His opponent said never a word, but carelessly paid a tinkling pile of coins across the table. And so the play went on; at the finish of each game a stream of gold drifted over to Lord Elmscott. It seemed that he could not lose. If he played the eight, his companion would follow with the seven.

“He hath the devil at his back now,” said one of the bystanders.

“Pardon me!” replied my cousin very politely. “You insult Mr Buckler. I am merely fortified with the learning of Leyden;” and he straightway marked the king. After a time the room fell to utter silence, even Elmscott stopped his outbursts. A strange fascination caught and enmeshed us all; we strained forward, holding our breaths as we watched the hands, though each man, I think, was certain what the end would be. For myself, I honestly struggled against this devilish enchantment, but to little purpose. The flutter of the cards made my heart leap. I sought to picture to myself the long dark road I had to traverse, and Julian in his prison at the end of it. I saw nothing but the faces of the players, Elmscott’s flushed and purple, his opponent’s growing paler and paler, while his eyes seemed to retreat into his head and the pupils of them to burn like points of fire. I loaded myself with reproaches and abuse, but the words ran through my heads in a meaningless sequence, and were tuned to a clink of gold.
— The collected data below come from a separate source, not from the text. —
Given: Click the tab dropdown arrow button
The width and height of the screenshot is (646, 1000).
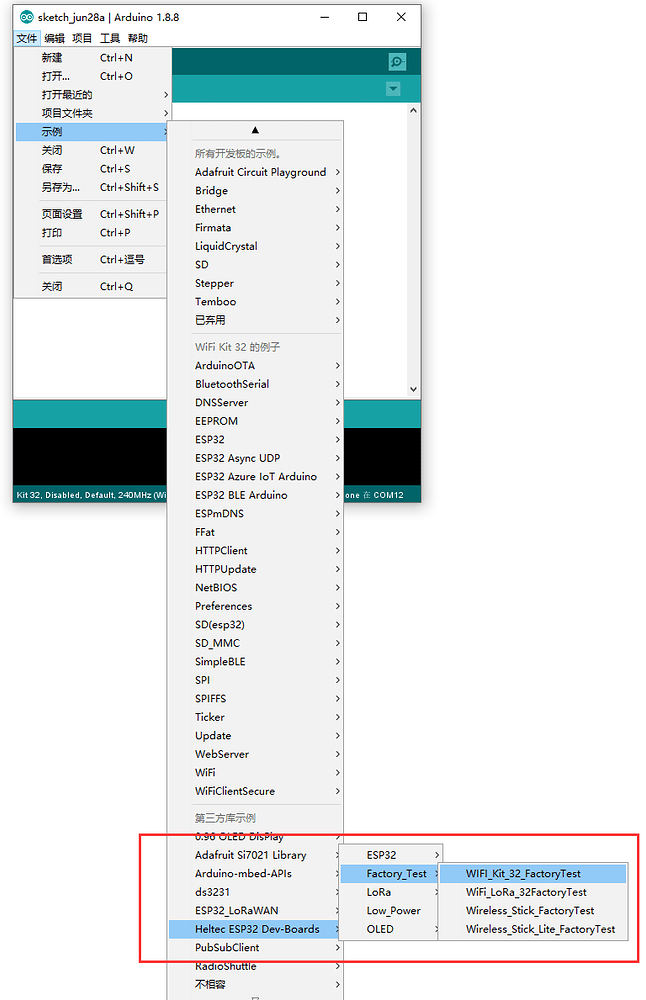Looking at the screenshot, I should click(x=393, y=89).

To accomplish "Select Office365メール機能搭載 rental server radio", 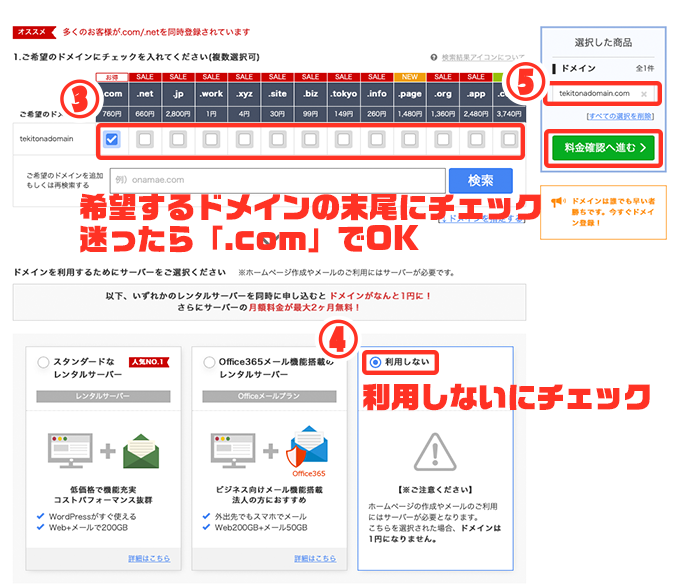I will 209,362.
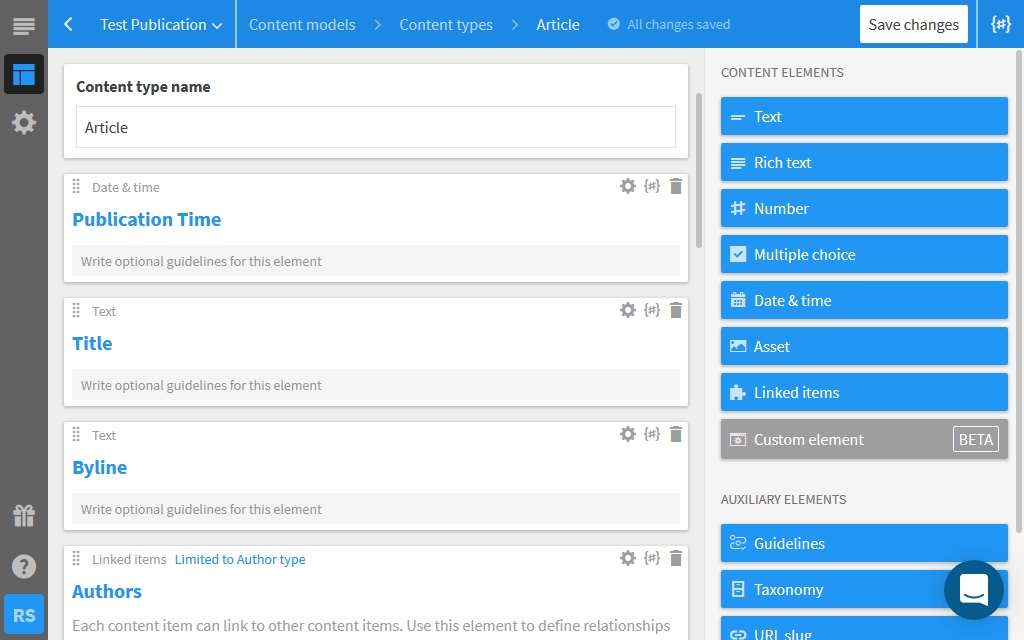Add a Multiple choice element
Viewport: 1024px width, 640px height.
click(x=864, y=254)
And then an odd fancy came over me. In the midst of the yellow heap, ever increasing, on our side of the table, lay the pair of diamond buckles. I could see rays of an infinite variety of colours spirting out like little jets of flame, as the light caught the stones, and I felt a queer conviction that Elmscott’s luck was in some way bound up with them. So strongly did the whim possess me that I lifted them from the table to test my thought. For so long as took the players to play two games, I held the buckles in my hands; and both games my cousin lost. I replaced them on the table, and he began to win once more with the old regularity, the heaps dwindling there and growing here, until at length all the money lay silted at my cousin’s hand. You might have believed that a spell had been suddenly lifted from the company. Faces relaxed and softened, eyes lost their keen light, feet shuffled in a new freedom, and the heavy silence was torn by a Babel of voices. Strangely enough, all joined with Elmscott in attributing his change of fortune to my presence. Snuff-boxes were opened and their contents pressed upon me, and I think that I might have dined at no cost of myself for a full twelve months had I accepted the invitations I received. But the cessation of the play had waked me to my own necessities, and I turned to my cousin.
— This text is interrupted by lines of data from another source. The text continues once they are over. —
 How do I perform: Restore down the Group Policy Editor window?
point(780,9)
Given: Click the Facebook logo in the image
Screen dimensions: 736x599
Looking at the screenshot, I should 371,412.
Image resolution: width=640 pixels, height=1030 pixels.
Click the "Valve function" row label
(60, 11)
“Now,” said I, but I got no further, for he exclaimed,—“Not yet, Morrice! There’s my house in Monmouth Square.”

“Your house?” I repeated.

“There’s the manor of Silverdale.”

“You have not lost that?” I cried.

“Every brick of it,” says he.

“Then,” says I in a quick passion, “you must win them back as best you may. I’ll bide no longer.”

“Nay, lad!” he entreated, laying hold of my sleeve. “You cannot mean that. See, when you came in, I had but these poor buckles left. They were all my fortune. Stay but for a little. For if you go you take all my luck with you. I am deadly sure of it.”

“I have stayed too long as it is,” I replied, and wrenched myself free from his grasp.

“Well, take what money you need! But you are no more than a stone,” he whimpered.

“The philosopher’s stone, then,” said I, and I caught up a couple of handfuls of gold and turned on my heel. But with a sudden cry I stopped. For as I turned, I glanced across the table to his opponent, and I saw his face change all in a moment to a strangely gray and livid colour. And to make the sight yet more ghastly, he still sat bolt upright in his chair, without a gesture, without a motion, a figure of marble, save that his eyes still burned steadily beneath his brows.

“Great God!” I cried. “He is dying.”

“It is the morning.” he said in a quiet voice, which had yet a very thrilling resonance, and it flashed across me with a singular uneasiness that this was the first time that he had spoken during all those hours.

I turned towards the window, which was behind my cousin’s chair. Through a chink of the curtains a pale beam of twilight streamed full on to the youth’s face. So long as I had stood by Elmscott’s side, my back had intercepted it; but as I moved away I had uncovered the window, arid it was the gray light streaming from it which had given to him a complexion of so deathly and ashen a colour. I flung the curtains apart, and the chill morning flooded the room. One shiver ran through the company like a breeze through a group of aspens, and it seemed to me that on the instant every one had grown old. The heavy gildings, the yellow glare of the candles, the gaudy hangings about the walls, seen in that pitiless light, appeared inexpressibly pretentious and vulgar; and the gentlemen with their leaden cheeks, their disordered perukes, and the soiled finery of their laces and ruffles, no more, than the room’s fitting complement. A sickening qualm of disgust shot through me; the very air seemed to have grown acrid and stale; and yet, in spite of all I stayed—to my shame be it said, I stayed. However, I paid for the fault—nay, ten times over, in the years that were to come. For as I halted at the door to make my bow—my fingers were on the very handle—I perceived Lord Elmscott with one foot upon his chair, and the buckles in his hand. My presentiment came back to me with the conviction of a creed. I knew—I knew that if he failed to add those jewels to his stake, he would leave the coffee-house as empty a beggar as when I entered it. I strode back across the room, took them from his hand, and laid them on the table. For a moment Elmscott stared at me in astonishment. Then I must think he read my superstition in my looks, for he said, clapping me on the back,—“You will make a gambler yet, Morrice,” and he sat him down on his chair. I took my former stand beside him.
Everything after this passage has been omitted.